We also ended up discussing the ramifications of a spell that could turn your target into a black hole. Here’s a hint, unless you have used at least the “Nailed to the Sky” Epic Spell, or what we developed, namely, “Nailed to the Star” as the first part of your spell, (this puts you in a stellarsynchronos orbit around the nearest star at a distance of 1,000,000 miles above the surface of the stars atmosphere. ≈2,000,000 KM.) you’re going to blow yourself, and a significant portion of the world around you to smithereens. Nailed to the Star allows one to use the magic to transport every bit of even a God, Elder God, or Titan to a single place as long as that place isn’t going to be a Prime Material for even the next turn, which they won’t. In a Gods case, they, their soul, their avatars, their “phylactery,” (aka magic items that could allow them to be resurrected) and anything else that could have ever been part of that being, are instantaneously teleported into a dimensional anchor. That dimensional anchor prevents magical or psionic beings from leaving with any teleport or plane shift like ability. As soon as ALL of the target has been shifted into a place that is almost guaranteed to be empty space, a wall of force that is spherical and 1,000 miles in diameter forms, and instantly collapses everything in it down below the Schwartzchild radius, creating a black hole that will explode in less than a second.
Needless to say, we ended that campaign with our party deciding who the next pantheon would be.
Don’t disassemble Venus. That planet is far too easy to terraform. Disassemble Mars, asteroids, and the various otherwise useless moons, comets, asteroids, and proto-planets in the heliosphere
Mars is roughly a single order of magnitude larger than The Moon, in mass.
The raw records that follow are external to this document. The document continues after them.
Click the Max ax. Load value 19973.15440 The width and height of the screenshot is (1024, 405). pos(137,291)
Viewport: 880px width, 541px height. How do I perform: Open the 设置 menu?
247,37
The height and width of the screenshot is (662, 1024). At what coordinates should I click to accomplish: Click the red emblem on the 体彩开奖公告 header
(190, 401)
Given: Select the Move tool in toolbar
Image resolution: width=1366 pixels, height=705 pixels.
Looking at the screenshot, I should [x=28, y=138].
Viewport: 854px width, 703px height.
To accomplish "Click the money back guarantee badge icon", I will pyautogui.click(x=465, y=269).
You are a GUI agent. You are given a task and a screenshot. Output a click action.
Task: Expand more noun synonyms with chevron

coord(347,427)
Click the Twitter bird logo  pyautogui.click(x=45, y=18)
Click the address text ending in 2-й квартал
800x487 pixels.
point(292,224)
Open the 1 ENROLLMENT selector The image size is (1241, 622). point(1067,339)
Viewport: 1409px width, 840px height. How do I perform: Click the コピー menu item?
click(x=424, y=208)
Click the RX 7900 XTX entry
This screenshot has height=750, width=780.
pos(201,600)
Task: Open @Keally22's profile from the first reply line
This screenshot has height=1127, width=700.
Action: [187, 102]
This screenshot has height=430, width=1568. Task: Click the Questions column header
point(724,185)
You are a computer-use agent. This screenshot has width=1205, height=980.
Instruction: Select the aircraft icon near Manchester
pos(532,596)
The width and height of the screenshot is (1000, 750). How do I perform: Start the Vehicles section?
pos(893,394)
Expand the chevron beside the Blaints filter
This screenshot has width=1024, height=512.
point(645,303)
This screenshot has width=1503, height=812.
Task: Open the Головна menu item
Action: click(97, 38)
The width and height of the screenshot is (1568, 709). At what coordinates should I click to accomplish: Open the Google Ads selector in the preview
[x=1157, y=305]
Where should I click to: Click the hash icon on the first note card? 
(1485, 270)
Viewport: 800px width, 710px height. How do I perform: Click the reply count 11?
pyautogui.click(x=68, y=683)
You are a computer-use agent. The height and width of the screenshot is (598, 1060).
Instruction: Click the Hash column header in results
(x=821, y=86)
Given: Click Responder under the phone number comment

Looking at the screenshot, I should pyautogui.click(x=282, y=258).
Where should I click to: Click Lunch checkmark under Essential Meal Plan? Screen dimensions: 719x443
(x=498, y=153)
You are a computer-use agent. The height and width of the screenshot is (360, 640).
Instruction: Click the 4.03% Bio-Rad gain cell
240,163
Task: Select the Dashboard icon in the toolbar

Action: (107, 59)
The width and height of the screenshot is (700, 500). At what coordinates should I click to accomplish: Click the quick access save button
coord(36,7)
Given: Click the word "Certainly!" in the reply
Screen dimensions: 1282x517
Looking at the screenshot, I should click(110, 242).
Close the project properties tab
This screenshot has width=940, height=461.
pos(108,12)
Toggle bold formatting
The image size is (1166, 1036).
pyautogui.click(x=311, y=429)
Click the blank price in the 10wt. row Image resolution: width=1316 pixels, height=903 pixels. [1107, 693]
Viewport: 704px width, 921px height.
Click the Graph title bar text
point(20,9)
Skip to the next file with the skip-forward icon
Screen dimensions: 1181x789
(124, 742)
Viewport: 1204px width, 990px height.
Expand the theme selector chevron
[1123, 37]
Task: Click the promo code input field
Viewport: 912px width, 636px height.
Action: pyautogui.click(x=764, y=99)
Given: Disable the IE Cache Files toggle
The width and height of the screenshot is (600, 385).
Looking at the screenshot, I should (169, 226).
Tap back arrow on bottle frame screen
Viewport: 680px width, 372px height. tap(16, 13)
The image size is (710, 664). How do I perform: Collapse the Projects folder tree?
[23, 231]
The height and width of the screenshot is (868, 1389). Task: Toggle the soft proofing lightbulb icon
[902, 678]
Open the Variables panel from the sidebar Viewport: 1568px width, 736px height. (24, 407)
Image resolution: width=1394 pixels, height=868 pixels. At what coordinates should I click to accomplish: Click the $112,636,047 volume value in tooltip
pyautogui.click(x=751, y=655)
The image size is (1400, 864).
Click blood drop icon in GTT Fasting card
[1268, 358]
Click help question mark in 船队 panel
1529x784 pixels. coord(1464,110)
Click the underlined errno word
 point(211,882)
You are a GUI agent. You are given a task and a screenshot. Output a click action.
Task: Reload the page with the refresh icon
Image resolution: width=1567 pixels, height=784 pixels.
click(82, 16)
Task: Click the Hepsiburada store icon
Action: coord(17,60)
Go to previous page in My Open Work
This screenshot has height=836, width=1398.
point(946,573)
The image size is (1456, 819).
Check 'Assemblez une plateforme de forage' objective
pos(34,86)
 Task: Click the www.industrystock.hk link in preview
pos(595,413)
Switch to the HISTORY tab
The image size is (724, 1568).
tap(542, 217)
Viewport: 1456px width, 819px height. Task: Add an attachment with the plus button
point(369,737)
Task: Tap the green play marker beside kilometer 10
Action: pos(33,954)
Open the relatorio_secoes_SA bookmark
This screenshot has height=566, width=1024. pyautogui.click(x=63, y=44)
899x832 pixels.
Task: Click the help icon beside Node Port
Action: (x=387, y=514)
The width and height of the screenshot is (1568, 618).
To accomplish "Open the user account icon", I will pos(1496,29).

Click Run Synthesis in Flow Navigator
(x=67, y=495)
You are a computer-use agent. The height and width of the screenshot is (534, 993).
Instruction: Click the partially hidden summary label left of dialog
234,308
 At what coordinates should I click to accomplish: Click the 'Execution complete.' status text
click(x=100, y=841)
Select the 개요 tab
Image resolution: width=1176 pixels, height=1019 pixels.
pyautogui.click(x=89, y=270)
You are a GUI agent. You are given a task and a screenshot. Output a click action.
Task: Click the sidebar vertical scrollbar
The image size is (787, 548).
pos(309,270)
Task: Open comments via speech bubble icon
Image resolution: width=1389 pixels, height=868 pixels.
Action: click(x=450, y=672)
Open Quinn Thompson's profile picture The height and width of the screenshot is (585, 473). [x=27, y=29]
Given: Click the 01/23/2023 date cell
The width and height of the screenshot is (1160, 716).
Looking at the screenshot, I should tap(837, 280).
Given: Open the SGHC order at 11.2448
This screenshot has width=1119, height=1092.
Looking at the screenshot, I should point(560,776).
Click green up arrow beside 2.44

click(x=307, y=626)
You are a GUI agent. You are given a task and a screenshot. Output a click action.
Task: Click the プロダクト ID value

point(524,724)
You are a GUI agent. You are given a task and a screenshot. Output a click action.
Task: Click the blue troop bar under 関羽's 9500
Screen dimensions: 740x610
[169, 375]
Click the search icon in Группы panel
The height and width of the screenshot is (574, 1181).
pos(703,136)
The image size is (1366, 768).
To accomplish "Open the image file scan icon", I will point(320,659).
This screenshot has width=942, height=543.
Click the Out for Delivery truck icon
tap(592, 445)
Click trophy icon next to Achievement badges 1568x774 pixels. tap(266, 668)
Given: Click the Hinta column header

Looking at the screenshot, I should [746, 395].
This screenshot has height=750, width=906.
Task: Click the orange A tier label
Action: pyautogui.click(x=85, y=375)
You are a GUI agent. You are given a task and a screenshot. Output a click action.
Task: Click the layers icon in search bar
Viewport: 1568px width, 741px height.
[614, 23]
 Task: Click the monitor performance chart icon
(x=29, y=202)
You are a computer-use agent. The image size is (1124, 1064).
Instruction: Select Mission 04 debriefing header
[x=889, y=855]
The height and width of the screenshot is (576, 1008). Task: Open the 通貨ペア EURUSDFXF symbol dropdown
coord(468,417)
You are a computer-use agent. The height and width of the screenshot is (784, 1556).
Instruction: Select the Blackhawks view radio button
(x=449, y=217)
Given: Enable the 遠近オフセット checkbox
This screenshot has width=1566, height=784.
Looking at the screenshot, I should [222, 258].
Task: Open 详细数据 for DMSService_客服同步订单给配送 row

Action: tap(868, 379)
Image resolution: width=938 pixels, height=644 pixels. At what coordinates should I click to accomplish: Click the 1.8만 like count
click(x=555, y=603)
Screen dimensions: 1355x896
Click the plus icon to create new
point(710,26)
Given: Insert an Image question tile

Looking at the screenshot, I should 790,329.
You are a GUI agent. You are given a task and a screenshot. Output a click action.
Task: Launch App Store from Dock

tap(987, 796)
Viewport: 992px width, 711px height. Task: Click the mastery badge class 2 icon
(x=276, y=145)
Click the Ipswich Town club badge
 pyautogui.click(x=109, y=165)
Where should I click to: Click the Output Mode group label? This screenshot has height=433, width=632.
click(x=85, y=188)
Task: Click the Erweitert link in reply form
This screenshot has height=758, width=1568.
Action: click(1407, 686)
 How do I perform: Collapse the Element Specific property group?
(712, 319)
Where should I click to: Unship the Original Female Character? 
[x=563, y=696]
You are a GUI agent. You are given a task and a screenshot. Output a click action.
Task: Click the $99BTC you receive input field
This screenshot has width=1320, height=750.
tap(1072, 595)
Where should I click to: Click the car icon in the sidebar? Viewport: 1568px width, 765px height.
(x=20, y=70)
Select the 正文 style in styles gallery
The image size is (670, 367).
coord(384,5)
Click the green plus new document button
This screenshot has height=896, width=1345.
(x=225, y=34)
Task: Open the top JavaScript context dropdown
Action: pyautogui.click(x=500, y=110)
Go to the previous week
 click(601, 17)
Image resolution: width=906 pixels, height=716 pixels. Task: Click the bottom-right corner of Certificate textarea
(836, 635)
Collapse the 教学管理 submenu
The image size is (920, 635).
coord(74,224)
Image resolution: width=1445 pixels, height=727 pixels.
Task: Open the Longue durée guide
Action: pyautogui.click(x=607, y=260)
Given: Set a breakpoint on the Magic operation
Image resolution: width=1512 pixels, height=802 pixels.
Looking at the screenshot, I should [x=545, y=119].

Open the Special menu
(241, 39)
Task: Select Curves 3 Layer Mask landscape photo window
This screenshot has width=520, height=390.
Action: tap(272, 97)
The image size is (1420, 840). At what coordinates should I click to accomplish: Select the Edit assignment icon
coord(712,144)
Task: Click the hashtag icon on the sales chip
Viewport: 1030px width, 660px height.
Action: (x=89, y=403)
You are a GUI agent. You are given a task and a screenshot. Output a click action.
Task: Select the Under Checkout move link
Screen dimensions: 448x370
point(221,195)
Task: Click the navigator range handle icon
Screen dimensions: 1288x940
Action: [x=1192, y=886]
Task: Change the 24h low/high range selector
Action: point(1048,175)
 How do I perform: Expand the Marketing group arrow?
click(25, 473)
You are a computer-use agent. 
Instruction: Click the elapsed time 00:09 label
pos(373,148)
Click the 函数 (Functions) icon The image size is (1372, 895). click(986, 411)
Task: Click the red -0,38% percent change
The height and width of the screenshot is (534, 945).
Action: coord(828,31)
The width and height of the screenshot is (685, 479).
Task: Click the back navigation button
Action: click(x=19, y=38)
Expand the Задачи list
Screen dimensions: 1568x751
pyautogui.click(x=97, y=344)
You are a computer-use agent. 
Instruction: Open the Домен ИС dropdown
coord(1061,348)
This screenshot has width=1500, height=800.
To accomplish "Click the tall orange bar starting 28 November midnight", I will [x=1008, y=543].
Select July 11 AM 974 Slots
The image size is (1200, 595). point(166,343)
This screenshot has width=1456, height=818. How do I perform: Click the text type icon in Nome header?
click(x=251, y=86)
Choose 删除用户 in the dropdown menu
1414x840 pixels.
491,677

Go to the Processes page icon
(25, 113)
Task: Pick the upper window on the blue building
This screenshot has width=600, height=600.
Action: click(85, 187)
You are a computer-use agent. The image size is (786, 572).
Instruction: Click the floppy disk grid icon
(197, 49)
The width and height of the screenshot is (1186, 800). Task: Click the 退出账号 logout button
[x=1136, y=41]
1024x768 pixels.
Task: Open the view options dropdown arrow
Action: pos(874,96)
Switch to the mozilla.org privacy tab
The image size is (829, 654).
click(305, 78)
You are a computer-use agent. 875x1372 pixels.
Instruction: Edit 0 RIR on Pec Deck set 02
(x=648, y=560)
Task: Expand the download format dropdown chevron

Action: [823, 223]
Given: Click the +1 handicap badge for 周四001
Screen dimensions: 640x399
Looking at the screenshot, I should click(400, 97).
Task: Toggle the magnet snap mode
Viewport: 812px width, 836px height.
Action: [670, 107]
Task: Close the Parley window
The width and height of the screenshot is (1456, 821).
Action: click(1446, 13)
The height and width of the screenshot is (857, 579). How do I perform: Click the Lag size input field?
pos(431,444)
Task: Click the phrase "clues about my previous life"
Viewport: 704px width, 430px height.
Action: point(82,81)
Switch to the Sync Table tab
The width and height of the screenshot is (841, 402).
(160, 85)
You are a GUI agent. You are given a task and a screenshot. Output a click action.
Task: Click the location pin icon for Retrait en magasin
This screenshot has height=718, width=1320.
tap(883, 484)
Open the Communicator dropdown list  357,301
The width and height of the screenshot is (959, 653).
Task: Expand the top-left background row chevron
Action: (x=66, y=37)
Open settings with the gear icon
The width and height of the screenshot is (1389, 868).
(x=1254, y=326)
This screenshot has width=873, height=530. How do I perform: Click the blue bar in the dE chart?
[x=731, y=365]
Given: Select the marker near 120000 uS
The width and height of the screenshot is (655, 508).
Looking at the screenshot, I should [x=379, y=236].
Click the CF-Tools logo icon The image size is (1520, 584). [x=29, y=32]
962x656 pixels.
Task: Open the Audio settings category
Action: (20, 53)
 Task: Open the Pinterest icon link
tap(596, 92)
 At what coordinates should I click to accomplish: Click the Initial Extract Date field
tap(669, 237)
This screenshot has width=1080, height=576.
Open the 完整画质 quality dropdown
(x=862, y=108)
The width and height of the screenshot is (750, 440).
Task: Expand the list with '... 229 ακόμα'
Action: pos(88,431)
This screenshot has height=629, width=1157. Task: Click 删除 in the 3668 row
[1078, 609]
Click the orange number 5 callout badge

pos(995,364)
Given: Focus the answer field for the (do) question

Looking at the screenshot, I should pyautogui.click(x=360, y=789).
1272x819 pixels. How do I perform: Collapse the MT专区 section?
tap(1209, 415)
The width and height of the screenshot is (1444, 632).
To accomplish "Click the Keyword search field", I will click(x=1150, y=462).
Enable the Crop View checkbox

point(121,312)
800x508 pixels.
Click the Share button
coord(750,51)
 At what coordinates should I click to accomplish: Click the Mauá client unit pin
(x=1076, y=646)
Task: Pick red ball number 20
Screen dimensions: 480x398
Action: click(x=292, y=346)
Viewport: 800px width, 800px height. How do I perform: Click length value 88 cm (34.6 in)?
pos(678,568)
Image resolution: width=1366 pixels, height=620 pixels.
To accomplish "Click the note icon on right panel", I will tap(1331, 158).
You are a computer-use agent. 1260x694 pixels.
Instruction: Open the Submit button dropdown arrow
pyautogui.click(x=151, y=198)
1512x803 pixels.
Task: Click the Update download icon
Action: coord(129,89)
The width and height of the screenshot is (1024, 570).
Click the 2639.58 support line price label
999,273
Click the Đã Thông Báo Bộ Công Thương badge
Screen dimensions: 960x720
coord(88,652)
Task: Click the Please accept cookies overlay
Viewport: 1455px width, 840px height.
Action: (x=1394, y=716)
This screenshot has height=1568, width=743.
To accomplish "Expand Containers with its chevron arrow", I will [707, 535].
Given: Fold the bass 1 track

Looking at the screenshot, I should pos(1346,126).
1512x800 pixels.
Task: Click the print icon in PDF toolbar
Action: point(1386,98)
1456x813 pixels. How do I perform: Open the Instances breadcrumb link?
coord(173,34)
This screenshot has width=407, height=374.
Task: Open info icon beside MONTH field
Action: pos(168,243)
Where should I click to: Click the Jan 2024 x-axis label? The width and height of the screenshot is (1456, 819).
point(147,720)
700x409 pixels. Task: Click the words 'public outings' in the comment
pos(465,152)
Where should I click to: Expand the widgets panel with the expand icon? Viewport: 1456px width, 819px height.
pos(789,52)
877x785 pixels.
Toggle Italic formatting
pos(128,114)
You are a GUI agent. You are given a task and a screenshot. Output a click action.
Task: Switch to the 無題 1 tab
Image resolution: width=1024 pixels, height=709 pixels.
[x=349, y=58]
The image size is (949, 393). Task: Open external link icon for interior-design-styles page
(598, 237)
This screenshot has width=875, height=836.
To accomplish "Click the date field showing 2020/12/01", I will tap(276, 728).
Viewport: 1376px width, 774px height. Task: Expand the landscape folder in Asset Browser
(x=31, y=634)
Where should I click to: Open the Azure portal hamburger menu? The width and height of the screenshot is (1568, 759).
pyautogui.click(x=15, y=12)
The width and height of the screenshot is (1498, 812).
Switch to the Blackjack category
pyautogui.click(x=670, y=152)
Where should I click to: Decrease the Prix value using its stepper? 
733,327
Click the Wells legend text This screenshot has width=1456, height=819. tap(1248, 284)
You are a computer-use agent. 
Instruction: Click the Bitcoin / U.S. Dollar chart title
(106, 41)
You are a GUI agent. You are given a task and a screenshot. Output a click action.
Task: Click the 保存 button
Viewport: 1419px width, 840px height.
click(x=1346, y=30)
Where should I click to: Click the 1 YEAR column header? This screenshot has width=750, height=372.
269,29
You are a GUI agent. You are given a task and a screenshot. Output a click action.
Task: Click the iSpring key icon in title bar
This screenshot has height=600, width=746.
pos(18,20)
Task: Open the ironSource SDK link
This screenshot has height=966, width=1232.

The Earth is roughly 81 times the mass of The Moon. Mars doesn’t have a magnetic field protecting it, and can’t unless we add a significant amount of metals, and mass to the planet. It also doesn’t have an atmosphere due to the two previous facts.
Meanwhile, Venus is roughly the size of The Earth at a scale of 4.8673 : 5.97222. It doesn’t have enough water though. It also doesn’t have a large iron core to create a magnetic field to protect the inhabitants. However, we could re-route several comets fairly easily to impact Venus giving it a small amount of mass, but also all the water that is needed to start the bacteria creating a Nitrogen rich atmosphere that has a large percentage of Oxygen, turning Venus into a tropical planet that will lose its atmosphere in a few billion years. To counteract this, as we throw 20-30 comets at Venus, we should also throw 100-200 Iron rich asteroids at Venus so that they will be absorbed into the molten core and form a magnetic field for Venus.
Now we have 2 Earth-like planets in a few hundred to thousand years.
To create such a gravitational well on Mars, so that we aren’t constantly losing both our normal skeletural muscles, but also more importantly, our organ muscles, you would have to create a stable black hole in the core of Mars, or you would have to bombard Mars, and its pathetic moons, with millions of asteroids.
To create a long term naturally stable, new earth, Venus is just closer to the masses that we actually need. By dropping just the comets onto Venus you just added a lot of mass, and that gets Venus even closer to being “Earth-like.” We will have to give Venus a comparative moon, but with asteroid mining, and starlifting, that shouldn’t be an issue.
By using Mercury to create a solar thruster, we gain access to unlimited space dust, that will form unlimited asteroids for us, in the Kuiper Belt.